──────── Data entries ────────

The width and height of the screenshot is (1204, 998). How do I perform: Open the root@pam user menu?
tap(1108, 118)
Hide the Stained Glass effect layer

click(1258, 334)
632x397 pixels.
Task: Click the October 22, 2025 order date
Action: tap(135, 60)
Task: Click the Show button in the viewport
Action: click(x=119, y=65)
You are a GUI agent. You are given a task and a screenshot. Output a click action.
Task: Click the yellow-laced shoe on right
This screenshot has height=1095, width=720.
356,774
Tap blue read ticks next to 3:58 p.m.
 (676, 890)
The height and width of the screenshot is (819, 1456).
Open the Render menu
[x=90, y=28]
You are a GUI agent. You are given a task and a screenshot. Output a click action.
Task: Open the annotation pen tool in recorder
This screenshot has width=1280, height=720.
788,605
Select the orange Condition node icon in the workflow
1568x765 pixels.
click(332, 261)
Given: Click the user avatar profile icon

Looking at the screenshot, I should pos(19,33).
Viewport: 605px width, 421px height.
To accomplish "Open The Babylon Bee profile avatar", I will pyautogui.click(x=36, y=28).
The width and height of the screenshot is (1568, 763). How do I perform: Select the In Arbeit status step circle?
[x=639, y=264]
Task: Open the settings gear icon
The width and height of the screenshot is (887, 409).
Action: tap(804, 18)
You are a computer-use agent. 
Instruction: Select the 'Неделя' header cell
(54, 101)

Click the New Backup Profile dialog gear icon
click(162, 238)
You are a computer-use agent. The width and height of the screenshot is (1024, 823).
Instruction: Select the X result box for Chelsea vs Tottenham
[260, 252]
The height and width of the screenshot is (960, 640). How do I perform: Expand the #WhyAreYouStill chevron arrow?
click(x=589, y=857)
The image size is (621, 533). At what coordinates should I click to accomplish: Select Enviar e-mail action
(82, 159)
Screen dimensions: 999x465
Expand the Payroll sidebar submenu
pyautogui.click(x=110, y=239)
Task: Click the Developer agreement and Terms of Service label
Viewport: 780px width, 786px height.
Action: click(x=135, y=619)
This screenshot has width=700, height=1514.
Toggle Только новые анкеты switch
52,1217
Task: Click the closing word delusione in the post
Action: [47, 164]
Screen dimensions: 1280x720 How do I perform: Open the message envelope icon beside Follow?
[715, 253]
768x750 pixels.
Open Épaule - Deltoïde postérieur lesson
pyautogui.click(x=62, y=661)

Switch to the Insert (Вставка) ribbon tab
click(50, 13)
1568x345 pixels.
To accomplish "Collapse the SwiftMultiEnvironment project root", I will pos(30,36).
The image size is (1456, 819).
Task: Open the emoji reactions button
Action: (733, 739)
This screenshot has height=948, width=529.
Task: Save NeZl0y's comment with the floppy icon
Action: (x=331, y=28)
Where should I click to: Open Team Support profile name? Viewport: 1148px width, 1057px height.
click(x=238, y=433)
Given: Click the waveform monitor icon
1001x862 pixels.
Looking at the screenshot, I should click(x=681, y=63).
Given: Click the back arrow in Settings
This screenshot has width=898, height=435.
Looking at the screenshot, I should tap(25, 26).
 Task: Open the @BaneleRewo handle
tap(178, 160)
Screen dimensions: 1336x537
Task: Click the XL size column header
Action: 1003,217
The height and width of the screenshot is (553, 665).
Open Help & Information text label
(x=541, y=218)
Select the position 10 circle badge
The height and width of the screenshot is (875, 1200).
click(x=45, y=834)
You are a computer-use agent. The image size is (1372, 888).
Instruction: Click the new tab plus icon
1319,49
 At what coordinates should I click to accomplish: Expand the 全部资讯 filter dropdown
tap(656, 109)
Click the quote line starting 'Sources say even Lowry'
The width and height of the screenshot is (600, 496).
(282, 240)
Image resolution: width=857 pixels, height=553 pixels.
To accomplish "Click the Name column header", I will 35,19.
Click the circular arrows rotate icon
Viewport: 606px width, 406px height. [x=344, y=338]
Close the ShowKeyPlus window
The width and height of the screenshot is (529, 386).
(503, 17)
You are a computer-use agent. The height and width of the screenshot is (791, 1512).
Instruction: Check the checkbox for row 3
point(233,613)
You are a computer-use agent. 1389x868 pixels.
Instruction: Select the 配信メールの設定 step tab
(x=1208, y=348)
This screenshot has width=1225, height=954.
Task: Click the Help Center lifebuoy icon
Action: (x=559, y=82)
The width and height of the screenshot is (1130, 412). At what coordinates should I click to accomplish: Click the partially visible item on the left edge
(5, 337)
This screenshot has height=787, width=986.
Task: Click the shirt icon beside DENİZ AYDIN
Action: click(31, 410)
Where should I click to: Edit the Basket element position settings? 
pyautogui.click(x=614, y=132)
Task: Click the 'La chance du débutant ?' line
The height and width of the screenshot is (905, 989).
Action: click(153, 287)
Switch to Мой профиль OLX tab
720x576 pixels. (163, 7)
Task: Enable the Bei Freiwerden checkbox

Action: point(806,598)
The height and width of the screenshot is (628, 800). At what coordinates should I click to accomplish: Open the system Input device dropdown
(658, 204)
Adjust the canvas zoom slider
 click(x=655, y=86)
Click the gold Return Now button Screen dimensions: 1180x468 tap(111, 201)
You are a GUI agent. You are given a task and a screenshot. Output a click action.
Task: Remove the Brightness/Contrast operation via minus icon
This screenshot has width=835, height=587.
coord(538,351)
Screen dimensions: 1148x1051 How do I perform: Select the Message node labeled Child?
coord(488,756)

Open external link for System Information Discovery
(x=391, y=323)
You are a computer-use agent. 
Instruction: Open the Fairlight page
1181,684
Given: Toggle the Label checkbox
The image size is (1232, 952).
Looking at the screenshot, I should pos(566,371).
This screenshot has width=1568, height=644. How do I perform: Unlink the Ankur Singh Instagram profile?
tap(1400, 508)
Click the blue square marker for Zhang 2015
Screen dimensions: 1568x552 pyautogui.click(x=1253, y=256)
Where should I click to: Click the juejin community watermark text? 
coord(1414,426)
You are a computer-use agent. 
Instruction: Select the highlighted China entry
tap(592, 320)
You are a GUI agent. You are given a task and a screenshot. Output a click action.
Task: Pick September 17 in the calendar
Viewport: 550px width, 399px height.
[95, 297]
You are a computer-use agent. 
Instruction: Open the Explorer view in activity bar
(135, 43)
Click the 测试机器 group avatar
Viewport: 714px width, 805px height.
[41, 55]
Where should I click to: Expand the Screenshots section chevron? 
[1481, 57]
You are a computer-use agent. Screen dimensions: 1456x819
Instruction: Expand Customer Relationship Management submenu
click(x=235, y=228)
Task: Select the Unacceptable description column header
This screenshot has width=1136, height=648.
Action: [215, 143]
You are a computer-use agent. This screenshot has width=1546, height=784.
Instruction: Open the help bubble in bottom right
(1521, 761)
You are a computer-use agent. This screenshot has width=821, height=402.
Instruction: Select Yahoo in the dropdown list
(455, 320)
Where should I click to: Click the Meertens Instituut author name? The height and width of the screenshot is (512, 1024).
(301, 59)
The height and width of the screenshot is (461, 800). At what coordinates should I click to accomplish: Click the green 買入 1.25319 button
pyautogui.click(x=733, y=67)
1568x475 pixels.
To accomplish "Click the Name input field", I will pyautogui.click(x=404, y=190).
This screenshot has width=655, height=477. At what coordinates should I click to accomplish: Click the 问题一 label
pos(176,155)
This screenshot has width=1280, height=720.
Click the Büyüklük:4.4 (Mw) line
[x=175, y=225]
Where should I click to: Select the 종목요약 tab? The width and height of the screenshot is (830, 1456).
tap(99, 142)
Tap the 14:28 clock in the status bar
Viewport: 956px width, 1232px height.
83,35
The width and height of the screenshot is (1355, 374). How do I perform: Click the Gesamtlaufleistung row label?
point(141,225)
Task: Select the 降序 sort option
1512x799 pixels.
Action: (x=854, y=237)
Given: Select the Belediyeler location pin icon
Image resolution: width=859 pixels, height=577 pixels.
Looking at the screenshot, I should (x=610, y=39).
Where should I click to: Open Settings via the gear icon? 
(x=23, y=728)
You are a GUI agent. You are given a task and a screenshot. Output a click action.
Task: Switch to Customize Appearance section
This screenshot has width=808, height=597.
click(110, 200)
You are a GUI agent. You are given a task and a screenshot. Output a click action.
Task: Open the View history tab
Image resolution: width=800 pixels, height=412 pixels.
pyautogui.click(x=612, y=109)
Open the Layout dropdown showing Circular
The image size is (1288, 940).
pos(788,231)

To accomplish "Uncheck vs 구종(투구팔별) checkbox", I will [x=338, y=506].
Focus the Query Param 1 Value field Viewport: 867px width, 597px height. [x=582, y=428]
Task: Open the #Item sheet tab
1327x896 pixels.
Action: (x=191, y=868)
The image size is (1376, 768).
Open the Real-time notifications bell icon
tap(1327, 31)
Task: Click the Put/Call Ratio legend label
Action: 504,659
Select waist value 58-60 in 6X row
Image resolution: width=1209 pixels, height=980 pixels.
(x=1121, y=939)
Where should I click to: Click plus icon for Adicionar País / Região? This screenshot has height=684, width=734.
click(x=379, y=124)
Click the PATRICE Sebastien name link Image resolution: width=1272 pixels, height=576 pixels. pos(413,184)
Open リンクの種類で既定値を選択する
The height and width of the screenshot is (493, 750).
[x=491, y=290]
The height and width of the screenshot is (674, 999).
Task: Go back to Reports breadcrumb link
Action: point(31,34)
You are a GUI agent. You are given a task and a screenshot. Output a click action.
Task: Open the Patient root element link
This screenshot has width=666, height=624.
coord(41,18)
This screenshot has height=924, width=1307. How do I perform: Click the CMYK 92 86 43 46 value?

────────

* **Task requirements**
Extract every line of the data above that contains the word "button", copying each line unchanged.

* **Solution**
Task: Click the Show button in the viewport
Task: Open the emoji reactions button
Click the gold Return Now button Screen dimensions: 1180x468 tap(111, 201)
The height and width of the screenshot is (461, 800). At what coordinates should I click to accomplish: Click the green 買入 1.25319 button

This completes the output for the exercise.